Mlima’s Tale is a cautionary tale, not a hopeful one. The play closes with Mlima repeating his pleas to his acquaintances to refrain from trying to find and save him as their relationships with him might otherwise demand. Rather, from within the depths of his cavernous mounted carcass he howls: “Run!” For those that have ears to hear, let them hear.

Running time:  90 minutes without intermission.

Extended: Mlima’s Tale plays through October 9, 2022, at 1st Stage, 1524 Spring Hill Road, Tysons, VA. To purchase tickets ($15–$50), go online or call 703-854-1856.

The program for Mlima’s Tale is downloadable here.

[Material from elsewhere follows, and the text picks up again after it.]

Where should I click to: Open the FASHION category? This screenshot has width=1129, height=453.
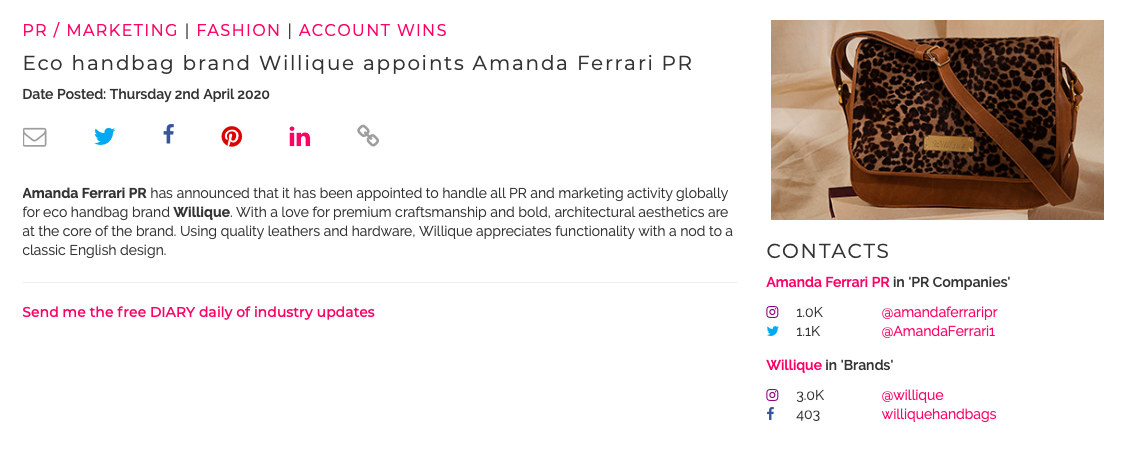coord(238,30)
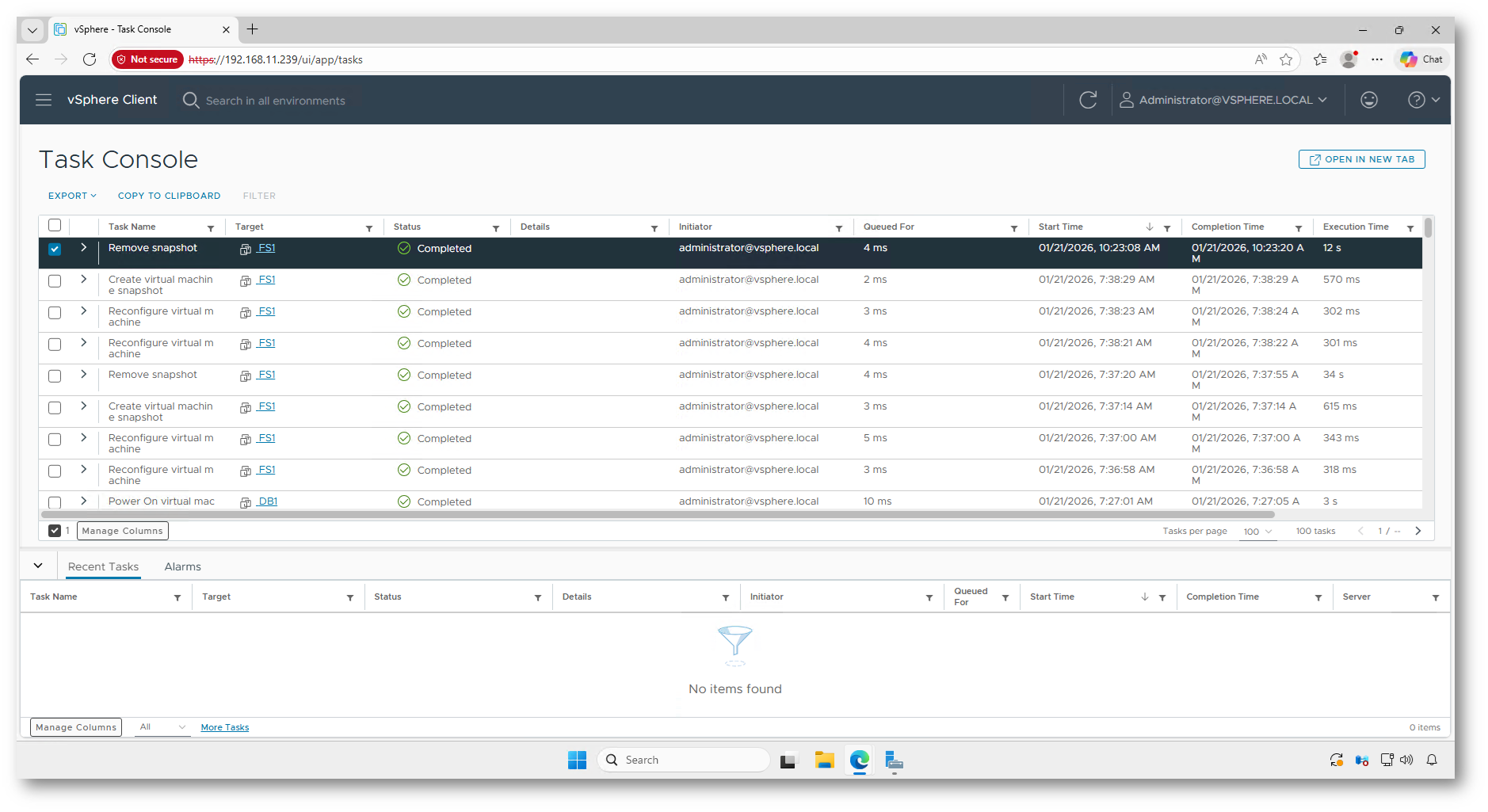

COVID Safety:  All patrons, volunteers, and staff are required to be masked while inside the 1st Stage Theatre facility. See 1st Stage’s complete COVID Safety Information here.

Mlima’s Tale
Written by Lynn Nottage
Directed by José Carrasquillo

CAST: Jeremy Hunter (Mlima), Deidra Lawan Starnes (Ensemble), Andrew V. Ly (Ensemble), Shaquille Stewart (Ensemble)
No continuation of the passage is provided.